Entering edit mode

21 months ago

srdjanmasirevic2
▴
10

Hello I am trying to calculate correlation coefficient, and I am trying to write a script but it gives me syntax error.

Basically I have some data and I want to see what is the correlation between these data I have.

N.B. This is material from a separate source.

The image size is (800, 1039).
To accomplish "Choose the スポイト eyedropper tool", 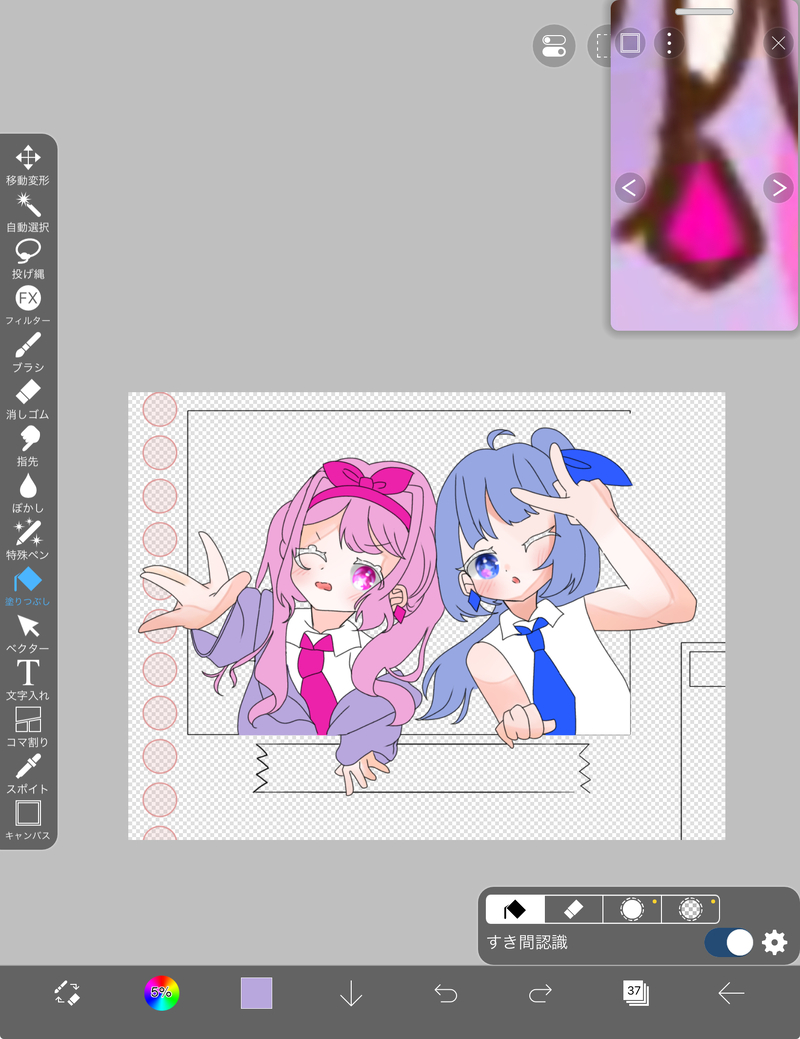I will (28, 774).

But I am encountering some python syntax error that I cannot figure out how to fix it.

My code looks like this:

```
%matplotlib inline
import numpy as np
import pandas as pd
import matplotlib.pyplot as plt
plt.rcParams['figure.figsize'] = (20.0, 10.0)
#READING data
data = pd.read_csv ('benchmarking.csv')
print (data.shape)
data.head()
#Collecting X and Y
X = data['logAUC'].values
Y = data['RMSD'].values
#Mean X and Y
mean_x = np.mean(X)
mean_y = np.mean(Y)
print (mean_x, mean_y)
#Total number of values
n = len(X)
# Using the formula to calculate b1 and b2
numer = 0
denom = 0
for i in range(m):
numer += (X[i] - mean_x * (Y[i] - mean_y)
denom += (X[i] - mean_x) ** 2
b1 = numer/denom
b0 = mean_y - (b1 * mean_x)
print (b1, b0)
```

This is the error I get:

```
denom += (X[i] - mean_x) ** 2
^
SyntaxError: invalid syntax
```

My input data looks like this:

```
Protein name logAUC RMSD
0 Metaloellastase 47.96 0.61
1 FGF1 23.44 0.72
2 FKBP1A 38.98 1.16
3 UDP 15.45 0.58
4 MDM2 18.91 1.42
```

Your line starting

`numer += ....`

is missing a closing bracket, I think the error is just being misleading as its gone to the next line in search of the closing brace so it looks like the error is with the`denom...`

line.